**Task to complete:** In the listing below, pick out lines with "Choose".

**Exercise data:**
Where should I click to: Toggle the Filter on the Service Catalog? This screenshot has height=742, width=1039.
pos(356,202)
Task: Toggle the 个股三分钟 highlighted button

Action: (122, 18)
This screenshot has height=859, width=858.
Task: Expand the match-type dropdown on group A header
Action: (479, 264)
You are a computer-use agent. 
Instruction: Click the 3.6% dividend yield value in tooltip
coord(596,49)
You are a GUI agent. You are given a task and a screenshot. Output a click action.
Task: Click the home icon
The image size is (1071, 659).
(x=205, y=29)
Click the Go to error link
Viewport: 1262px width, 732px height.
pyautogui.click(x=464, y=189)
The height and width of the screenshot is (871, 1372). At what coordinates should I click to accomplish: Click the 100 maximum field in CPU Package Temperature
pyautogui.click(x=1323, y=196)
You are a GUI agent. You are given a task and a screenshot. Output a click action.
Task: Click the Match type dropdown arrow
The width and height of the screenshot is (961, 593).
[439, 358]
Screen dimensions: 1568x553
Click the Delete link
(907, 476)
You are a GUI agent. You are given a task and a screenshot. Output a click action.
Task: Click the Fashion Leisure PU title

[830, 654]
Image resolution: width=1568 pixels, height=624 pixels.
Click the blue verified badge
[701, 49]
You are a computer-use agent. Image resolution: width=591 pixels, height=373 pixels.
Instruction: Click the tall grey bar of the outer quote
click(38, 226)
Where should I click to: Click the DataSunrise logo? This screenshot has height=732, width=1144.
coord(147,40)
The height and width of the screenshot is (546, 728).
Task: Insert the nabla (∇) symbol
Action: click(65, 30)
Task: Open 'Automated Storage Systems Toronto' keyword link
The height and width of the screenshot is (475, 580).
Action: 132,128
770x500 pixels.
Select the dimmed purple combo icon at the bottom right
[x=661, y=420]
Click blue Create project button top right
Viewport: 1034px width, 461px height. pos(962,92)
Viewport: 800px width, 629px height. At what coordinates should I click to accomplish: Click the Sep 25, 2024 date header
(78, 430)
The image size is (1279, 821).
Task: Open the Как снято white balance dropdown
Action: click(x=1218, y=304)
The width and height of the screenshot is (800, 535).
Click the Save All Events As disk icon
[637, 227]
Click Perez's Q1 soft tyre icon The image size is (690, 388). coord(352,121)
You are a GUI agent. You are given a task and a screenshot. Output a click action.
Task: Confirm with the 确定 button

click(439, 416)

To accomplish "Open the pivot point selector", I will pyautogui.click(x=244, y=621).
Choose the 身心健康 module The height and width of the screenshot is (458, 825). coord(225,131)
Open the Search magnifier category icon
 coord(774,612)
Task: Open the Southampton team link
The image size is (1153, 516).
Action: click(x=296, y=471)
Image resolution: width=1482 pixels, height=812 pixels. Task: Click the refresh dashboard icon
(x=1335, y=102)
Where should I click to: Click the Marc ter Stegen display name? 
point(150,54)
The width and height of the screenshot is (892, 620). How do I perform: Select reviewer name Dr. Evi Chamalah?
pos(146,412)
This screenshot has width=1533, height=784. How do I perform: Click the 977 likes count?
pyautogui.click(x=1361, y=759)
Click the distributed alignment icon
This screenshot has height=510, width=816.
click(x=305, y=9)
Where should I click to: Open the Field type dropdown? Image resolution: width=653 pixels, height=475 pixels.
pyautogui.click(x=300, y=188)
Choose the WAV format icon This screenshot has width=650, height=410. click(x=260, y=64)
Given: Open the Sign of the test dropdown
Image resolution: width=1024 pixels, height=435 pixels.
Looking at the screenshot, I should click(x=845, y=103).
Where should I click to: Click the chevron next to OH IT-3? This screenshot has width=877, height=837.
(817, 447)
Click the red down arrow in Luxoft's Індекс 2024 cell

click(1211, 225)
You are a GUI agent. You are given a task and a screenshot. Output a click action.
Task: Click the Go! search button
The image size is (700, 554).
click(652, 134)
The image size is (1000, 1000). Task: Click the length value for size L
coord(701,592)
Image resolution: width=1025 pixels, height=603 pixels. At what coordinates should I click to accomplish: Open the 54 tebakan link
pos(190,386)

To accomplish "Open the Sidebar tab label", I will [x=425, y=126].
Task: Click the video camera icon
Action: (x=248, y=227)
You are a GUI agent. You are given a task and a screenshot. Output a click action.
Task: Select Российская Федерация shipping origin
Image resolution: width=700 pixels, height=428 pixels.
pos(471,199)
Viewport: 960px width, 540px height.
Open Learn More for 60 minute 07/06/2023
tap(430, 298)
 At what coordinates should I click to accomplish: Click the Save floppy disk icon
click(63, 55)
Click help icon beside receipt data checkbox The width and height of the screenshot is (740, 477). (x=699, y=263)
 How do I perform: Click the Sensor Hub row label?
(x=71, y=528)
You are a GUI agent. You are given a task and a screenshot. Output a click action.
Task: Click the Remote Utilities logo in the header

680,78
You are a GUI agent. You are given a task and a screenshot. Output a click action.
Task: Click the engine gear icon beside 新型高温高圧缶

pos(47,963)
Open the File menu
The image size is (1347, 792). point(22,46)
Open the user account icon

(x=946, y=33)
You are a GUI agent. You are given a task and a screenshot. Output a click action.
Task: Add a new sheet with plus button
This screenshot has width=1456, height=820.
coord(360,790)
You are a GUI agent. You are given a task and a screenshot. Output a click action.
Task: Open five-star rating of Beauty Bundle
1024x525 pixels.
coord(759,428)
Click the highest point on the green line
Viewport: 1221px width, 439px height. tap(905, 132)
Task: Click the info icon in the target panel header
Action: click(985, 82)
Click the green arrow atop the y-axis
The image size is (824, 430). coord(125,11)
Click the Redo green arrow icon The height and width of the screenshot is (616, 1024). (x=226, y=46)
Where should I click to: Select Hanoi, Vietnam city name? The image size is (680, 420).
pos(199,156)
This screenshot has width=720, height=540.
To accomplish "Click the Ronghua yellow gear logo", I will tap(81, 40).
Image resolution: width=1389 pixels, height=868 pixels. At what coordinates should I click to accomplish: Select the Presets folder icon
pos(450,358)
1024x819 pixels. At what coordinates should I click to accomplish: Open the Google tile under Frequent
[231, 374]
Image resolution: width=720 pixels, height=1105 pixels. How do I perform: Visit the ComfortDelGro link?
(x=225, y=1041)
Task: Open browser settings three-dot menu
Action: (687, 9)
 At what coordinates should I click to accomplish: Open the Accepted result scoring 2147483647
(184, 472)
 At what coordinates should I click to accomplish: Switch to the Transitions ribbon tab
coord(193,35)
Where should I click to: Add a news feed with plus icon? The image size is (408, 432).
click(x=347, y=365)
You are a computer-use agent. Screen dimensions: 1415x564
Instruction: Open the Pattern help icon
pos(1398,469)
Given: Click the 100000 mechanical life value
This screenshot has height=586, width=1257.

**Solution below:**
Choose the 身心健康 module The height and width of the screenshot is (458, 825). coord(225,131)
Choose the WAV format icon This screenshot has width=650, height=410. click(x=260, y=64)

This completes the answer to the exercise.